A Fast Convergence Theory for Offline Decision Making
This work provides a foundational theory for offline reinforcement learning and off-policy evaluation, addressing a key bottleneck in data efficiency for researchers and practitioners.
The paper tackles the problem of slow convergence in offline decision making by introducing a framework called Decision Making with Offline Feedback (DMOF) and proposing the Empirical Decision with Divergence (EDD) algorithm, which achieves a fast convergence rate of 1/N under partial coverage assumptions.
This paper proposes the first generic fast convergence result in general function approximation for offline decision making problems, which include offline reinforcement learning (RL) and off-policy evaluation (OPE) as special cases. To unify different settings, we introduce a framework called Decision Making with Offline Feedback (DMOF), which captures a wide range of offline decision making problems. Within this framework, we propose a simple yet powerful algorithm called Empirical Decision with Divergence (EDD), whose upper bound can be termed as a coefficient named Empirical Offline Estimation Coefficient (EOEC).
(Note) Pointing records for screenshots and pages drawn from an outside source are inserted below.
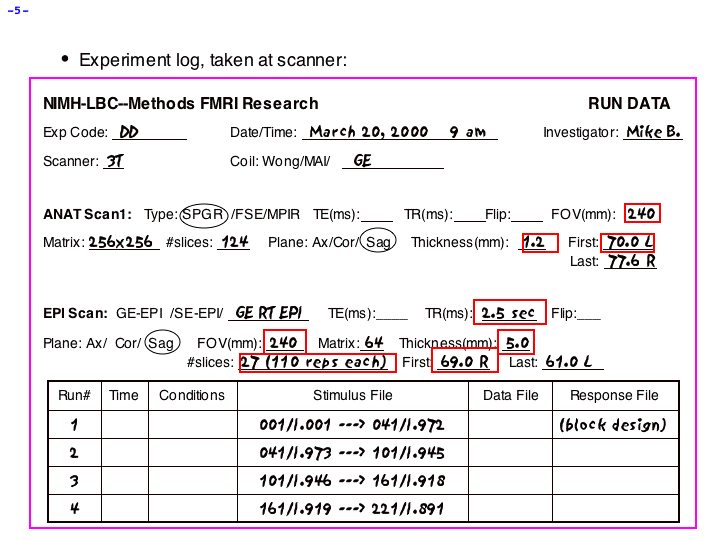
Task: Click the Response File cell reading block design
Action: [614, 425]
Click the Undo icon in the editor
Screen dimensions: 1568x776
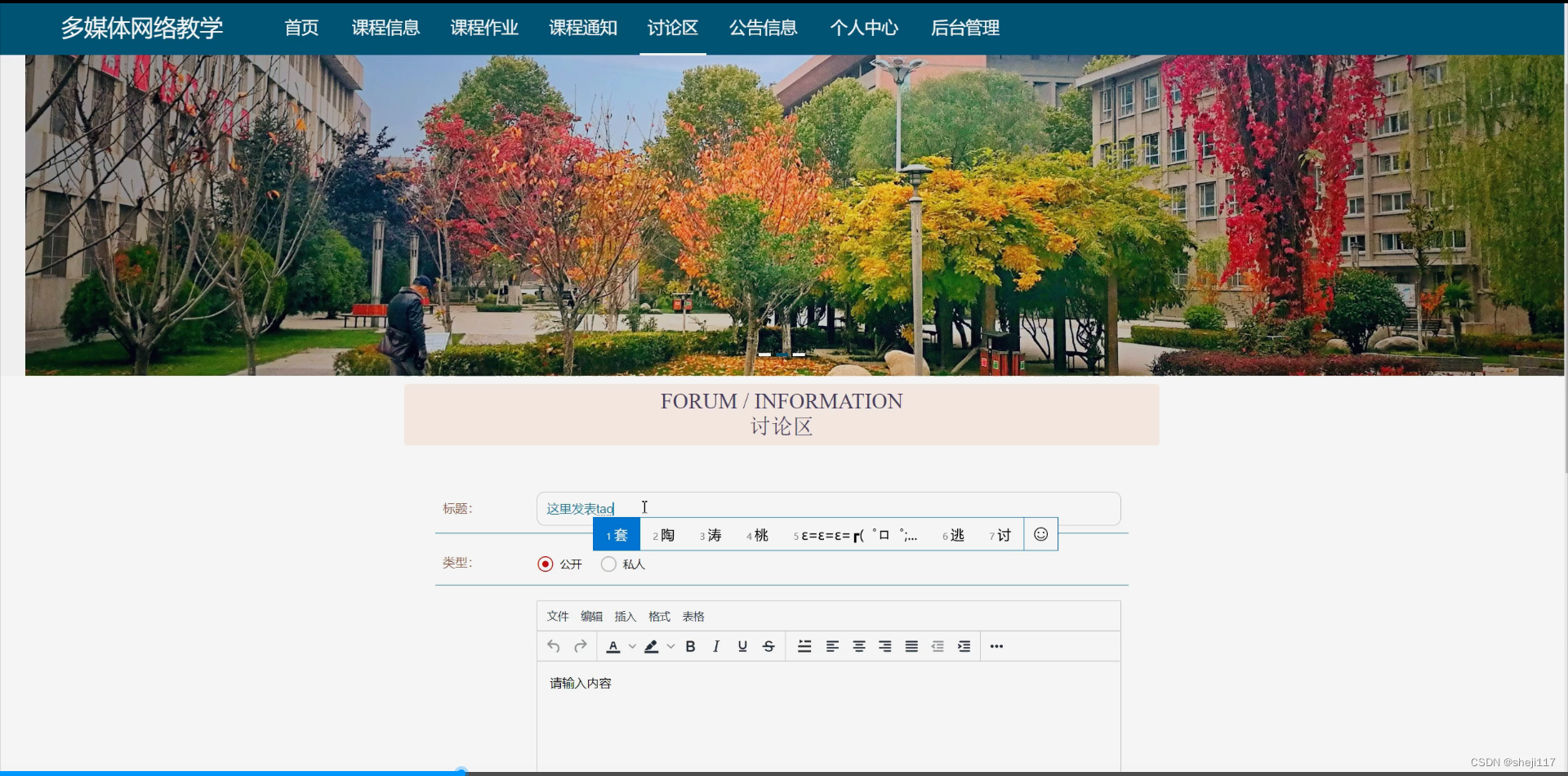click(x=553, y=645)
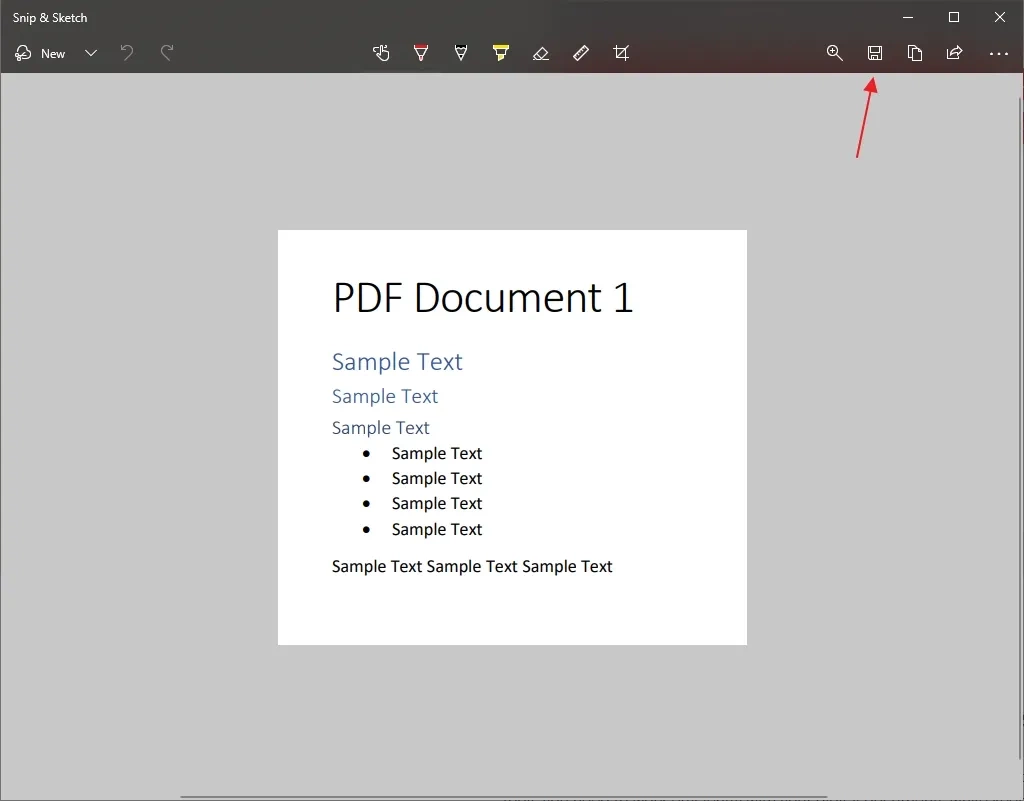
Task: Undo the last action
Action: click(127, 53)

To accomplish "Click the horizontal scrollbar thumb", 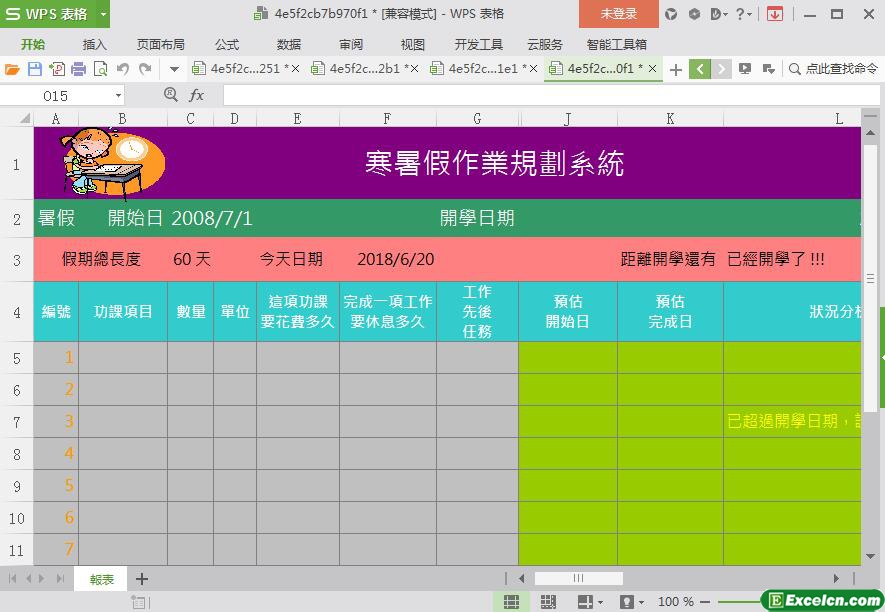I will click(578, 578).
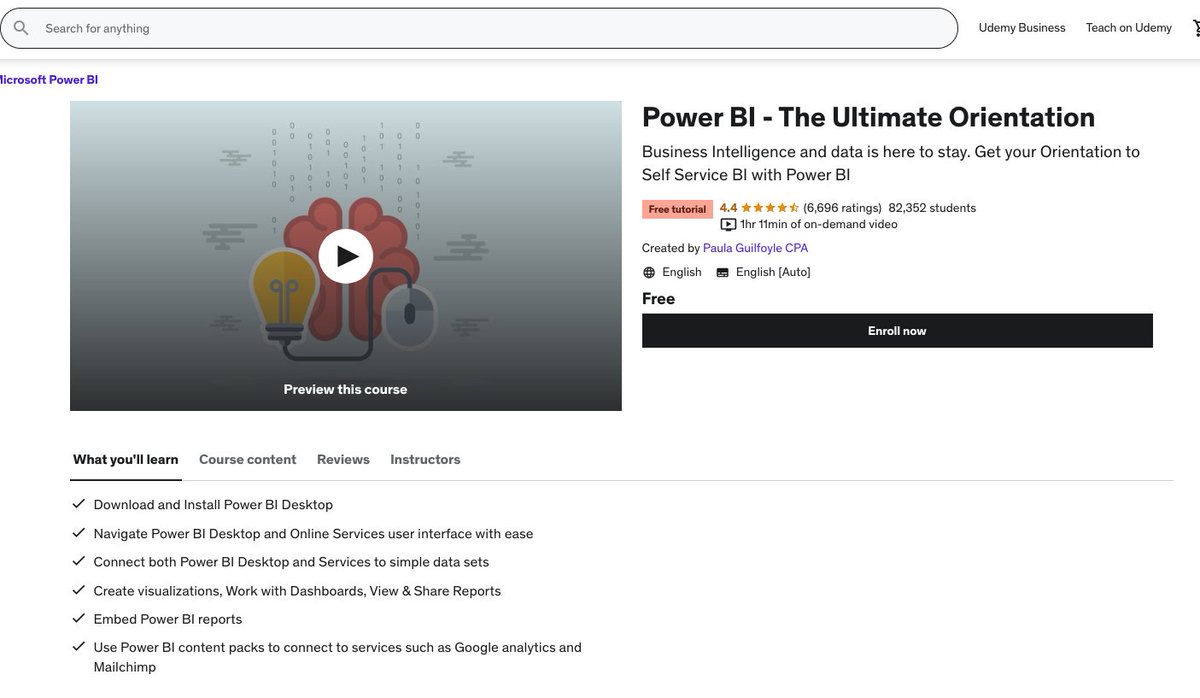Screen dimensions: 1200x698
Task: Click the globe icon beside English
Action: 650,271
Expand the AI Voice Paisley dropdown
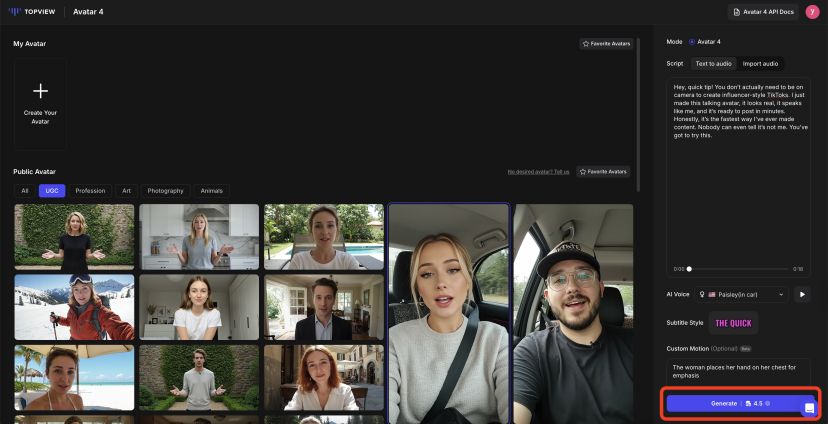This screenshot has height=424, width=828. (x=742, y=295)
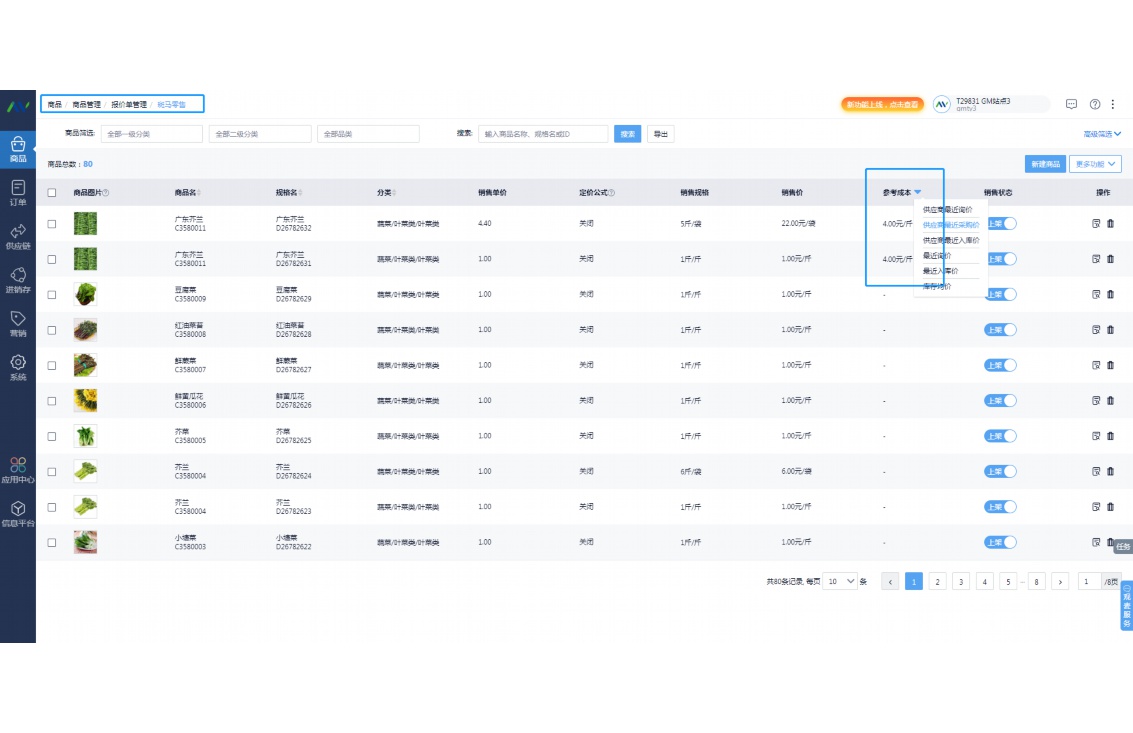Screen dimensions: 1133x733
Task: Launch 应用中心 from the sidebar
Action: tap(18, 469)
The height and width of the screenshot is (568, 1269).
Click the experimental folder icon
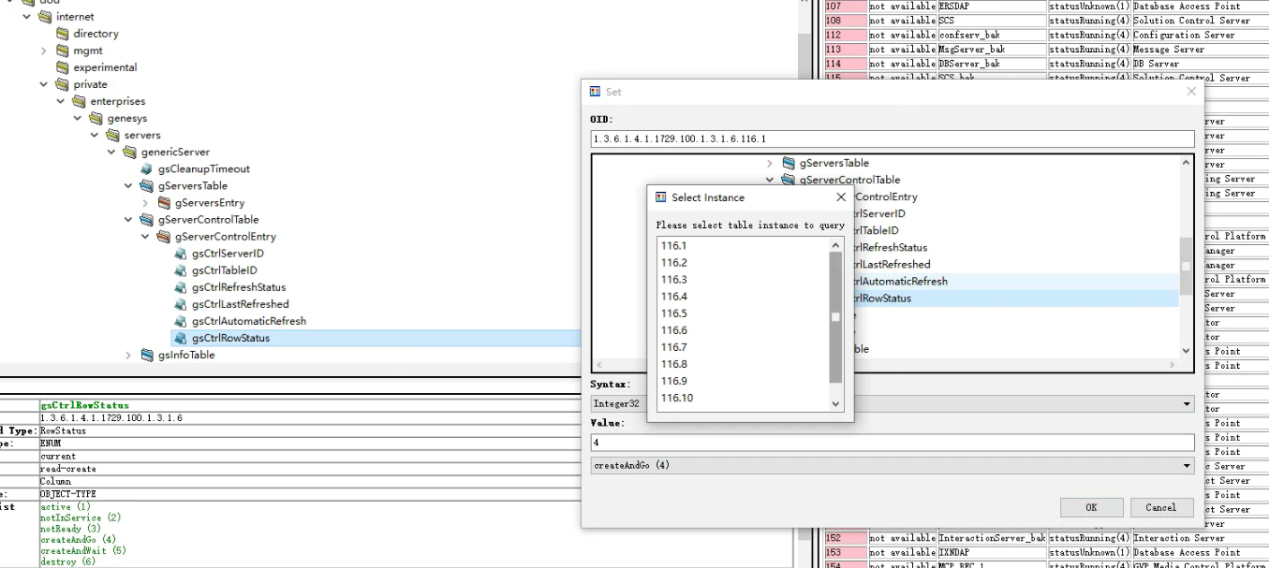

We show that EOEC is instance-dependent and actually measures the correlation of the problem. When assuming partial coverage in the dataset, EOEC will reduce in a rate of $1/N$ where $N$ is the size of the dataset, endowing EDD with a fast convergence guarantee. Finally, we complement the above results with a lower bound in the DMOF framework, which further demonstrates the soundness of our theory.